China Longyuan Power Group Corp. Ltd. Assigned 'BBB+' And 'cnA+' Ratings; Outlook Stable

Stocks and Financial Services Press Releases Thursday November 29, 2012 13:51
HONG KONG--29 Nov--Standard & Poor's
  • We view Longyuan's business risk profile as "satisfactory" and its financial risk profile as "significant."
  • We see a "very high" likelihood of extraordinary government support in the event of financial distress for the China-based wind power operator.
  • We are assigning our 'BBB+' long-term corporate credit rating and 'cnA+' long-term Greater China regional scale rating to Longyuan.
  • The stable outlook reflects our expectation that Longyuan's strong market position and China's supportive regulatory landscape will continue for the next couple of years.

HONG KONG (Standard & Poor's) Nov. 29, 2012--Standard & Poor's Ratings Services today assigned its 'BBB+' long-term corporate credit rating to China-based wind power generator China Longyuan Power Group Corp. The outlook is stable.
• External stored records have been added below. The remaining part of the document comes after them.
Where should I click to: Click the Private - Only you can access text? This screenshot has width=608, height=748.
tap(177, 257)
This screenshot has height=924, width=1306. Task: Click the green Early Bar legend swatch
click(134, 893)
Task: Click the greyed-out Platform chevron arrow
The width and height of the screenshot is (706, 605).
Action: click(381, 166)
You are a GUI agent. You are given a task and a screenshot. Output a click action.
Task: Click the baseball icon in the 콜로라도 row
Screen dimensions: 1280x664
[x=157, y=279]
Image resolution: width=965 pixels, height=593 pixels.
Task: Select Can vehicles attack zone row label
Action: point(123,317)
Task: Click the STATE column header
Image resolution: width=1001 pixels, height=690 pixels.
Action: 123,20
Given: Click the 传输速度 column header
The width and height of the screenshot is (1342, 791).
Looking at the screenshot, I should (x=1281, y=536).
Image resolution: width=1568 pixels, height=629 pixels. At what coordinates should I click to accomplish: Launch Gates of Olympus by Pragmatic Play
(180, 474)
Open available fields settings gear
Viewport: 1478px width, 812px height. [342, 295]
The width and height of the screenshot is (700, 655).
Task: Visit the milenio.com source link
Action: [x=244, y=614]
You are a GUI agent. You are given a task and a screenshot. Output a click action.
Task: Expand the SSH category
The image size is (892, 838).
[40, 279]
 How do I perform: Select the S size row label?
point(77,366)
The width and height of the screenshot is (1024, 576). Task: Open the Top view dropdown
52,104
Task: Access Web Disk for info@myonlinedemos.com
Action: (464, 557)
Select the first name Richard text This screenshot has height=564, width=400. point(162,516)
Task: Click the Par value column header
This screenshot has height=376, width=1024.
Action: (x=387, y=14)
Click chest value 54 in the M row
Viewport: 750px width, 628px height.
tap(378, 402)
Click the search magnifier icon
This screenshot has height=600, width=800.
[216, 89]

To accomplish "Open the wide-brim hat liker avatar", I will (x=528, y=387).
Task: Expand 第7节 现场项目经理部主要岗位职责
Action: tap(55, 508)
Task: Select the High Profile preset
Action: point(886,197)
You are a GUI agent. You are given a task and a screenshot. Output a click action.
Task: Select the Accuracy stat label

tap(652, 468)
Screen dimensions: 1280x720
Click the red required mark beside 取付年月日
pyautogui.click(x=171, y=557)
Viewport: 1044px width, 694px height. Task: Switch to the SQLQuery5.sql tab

At the same time, Standard & Poor's assigned its 'cnA+' long-term Greater China regional scale rating to Longyuan.

"The rating on Longyuan reflects our assessment of the company's stand-alone credit profile and likelihood of government support for the company," said Standard & Poor's credit analyst Johnson Ng.

We assess Longyuan's stand-alone credit profile as 'bb'. We believe that there is a "very high" likelihood that the government of China (AA-/Stable/A-1+; cnAAA/cnA-1+) will provide sufficient and timely extraordinary support to the company through its wholly-owned parent, China Guodian Corp. (not rated), in the event of financial distress.

In accordance with our criteria for government-related entities, our view of the extraordinary government support is based on our assessment of the following Longyuan characteristics:
  • Its "very important" role as China's major wind power generator and a crucial player in meeting the government's policies for renewable energy and reducing carbon emissions by 45%; and
  • Its "very strong" link with the government through its parent, Guodian, which the Chinese government fully owns.

The aggressive financial risk profile of Guodian constrains the rating on Longyuan. We see strong linkages between the two entities: (1) we view Longyuan as a core subsidiary of Guodian as its renewable energy platform; (2) Guodian controls Longyuan's management, although the parent's board representatives cannot vote on related-party matters; (3) the parent provides shareholder loans to Longyuan at very favorable terms; and (4) Guodian guarantees some of Longyuan's debts.

In our view, Longyuan's business risk profile is "satisfactory." Curtailment (or the non-dispatch of power at request of grid operators) over recent years is a key rating constraint. Curtailment affects 14%-15% of the company's total utilization. Nevertheless, we believe grid curtailment issues will improve over the next couple of years because of the government's announced policies to address the problem.

"Longyuan's longer track record in operating wind power stations than other peers in China underpins its business risk profile," said Mr. Ng. "The company also has a superior-quality asset portfolio to its peers, a strong market position, and favorable regulatory framework supportive of its growth plans."

We assess Longyuan as having a "significant" financial risk profile, stemming from its increasing balance sheet leverage to fund its capital spending. However, in our base case, we believe the company's debt to total capital ratio will remain at about 65% over the next couple of years, a level that is slightly higher than the average for the peers that we rate. We also expect capacity additions over the next couple of years to enhance Longyuan's cash flow adequacy.

The stable outlook reflects our expectation that Longyuan's strong market position and supportive regulatory landscape will be maintained for the next couple of years. It also reflects our expectation that the company will continue to generate steady operating cash flows from its portfolio of wind farm assets. We expect the company to maintain good access to external funding sources to support its significant capital expenditure plans as well as to refinance its maturing debt obligations.

We could raise the rating on Longyuan if its parent Guodian's credit profile improves, and if Longyuan can execute its projects in a timely manner and within budgeted costs.

We could lower the rating on Longyuan if: (1) greater execution risk arises from the implementation of its capital expenditure, including significant cost over-runs or delays in project completion; (2) the company aggressively increases its debt-funded investments, which could weaken the financial metrics beyond our base case expectations; (3) Guodian's creditworthiness deteriorates; or (4) the likelihood reduces that Longyuan will receive extraordinary government support.